Data for review below:

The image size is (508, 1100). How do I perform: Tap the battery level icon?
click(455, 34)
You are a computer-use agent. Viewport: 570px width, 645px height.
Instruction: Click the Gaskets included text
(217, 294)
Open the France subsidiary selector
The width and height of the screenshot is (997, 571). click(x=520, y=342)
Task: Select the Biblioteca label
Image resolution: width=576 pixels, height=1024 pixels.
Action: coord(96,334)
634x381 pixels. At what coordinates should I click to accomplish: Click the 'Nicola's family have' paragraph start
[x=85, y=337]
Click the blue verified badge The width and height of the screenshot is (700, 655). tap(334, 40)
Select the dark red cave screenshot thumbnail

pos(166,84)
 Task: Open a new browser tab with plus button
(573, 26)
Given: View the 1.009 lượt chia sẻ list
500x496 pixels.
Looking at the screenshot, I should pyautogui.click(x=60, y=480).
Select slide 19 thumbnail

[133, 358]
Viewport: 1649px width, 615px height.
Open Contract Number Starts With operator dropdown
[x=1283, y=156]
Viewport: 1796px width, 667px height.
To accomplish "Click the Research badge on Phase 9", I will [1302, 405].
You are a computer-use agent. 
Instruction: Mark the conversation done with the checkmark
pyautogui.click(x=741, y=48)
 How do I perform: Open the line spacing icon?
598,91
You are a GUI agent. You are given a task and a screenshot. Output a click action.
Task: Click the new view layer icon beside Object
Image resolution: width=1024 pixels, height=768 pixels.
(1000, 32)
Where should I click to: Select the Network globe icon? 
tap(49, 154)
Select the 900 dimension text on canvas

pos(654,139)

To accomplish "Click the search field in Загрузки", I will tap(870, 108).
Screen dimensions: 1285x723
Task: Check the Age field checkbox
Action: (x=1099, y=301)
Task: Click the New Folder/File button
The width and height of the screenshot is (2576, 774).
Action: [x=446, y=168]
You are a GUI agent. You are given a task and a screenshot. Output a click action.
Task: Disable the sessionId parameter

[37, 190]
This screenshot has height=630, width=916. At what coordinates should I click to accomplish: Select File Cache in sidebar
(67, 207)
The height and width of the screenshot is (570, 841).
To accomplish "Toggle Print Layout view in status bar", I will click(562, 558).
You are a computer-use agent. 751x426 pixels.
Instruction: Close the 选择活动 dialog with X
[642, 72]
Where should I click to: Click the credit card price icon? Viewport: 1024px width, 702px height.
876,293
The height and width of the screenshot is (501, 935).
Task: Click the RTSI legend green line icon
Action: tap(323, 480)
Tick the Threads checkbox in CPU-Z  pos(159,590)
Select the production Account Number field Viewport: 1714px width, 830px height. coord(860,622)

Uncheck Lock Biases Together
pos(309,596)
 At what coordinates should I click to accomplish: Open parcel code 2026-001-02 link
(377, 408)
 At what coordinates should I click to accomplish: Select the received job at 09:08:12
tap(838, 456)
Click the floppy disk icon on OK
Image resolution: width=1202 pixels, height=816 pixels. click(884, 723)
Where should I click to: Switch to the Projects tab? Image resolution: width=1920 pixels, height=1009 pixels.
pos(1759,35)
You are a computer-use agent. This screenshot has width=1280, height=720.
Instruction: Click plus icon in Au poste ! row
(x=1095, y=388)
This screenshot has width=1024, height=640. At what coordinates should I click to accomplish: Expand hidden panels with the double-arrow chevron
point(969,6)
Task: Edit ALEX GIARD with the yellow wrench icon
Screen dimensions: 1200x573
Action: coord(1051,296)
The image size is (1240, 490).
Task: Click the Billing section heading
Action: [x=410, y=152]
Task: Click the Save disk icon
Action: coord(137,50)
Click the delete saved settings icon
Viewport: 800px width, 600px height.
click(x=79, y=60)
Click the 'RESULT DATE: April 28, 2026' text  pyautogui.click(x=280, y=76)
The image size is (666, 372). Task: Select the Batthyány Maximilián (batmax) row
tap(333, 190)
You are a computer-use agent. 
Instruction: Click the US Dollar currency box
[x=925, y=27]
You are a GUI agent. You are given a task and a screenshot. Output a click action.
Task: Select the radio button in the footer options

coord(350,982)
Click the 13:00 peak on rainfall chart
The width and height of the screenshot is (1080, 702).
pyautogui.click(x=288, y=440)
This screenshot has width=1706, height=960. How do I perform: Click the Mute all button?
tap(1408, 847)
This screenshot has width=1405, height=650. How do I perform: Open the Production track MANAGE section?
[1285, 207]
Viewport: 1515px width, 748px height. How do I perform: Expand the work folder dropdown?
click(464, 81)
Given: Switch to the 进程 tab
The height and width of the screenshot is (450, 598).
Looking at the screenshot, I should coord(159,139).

End of Data for review.

• _Activity_: Output the line containing "Viewport: 1515px width, 748px" and every line after it through the final line of the records above, exactly as written and nothing else.

• _Task answer_:
Viewport: 1515px width, 748px height. How do I perform: Expand the work folder dropdown?
click(464, 81)
Given: Switch to the 进程 tab
The height and width of the screenshot is (450, 598).
Looking at the screenshot, I should coord(159,139).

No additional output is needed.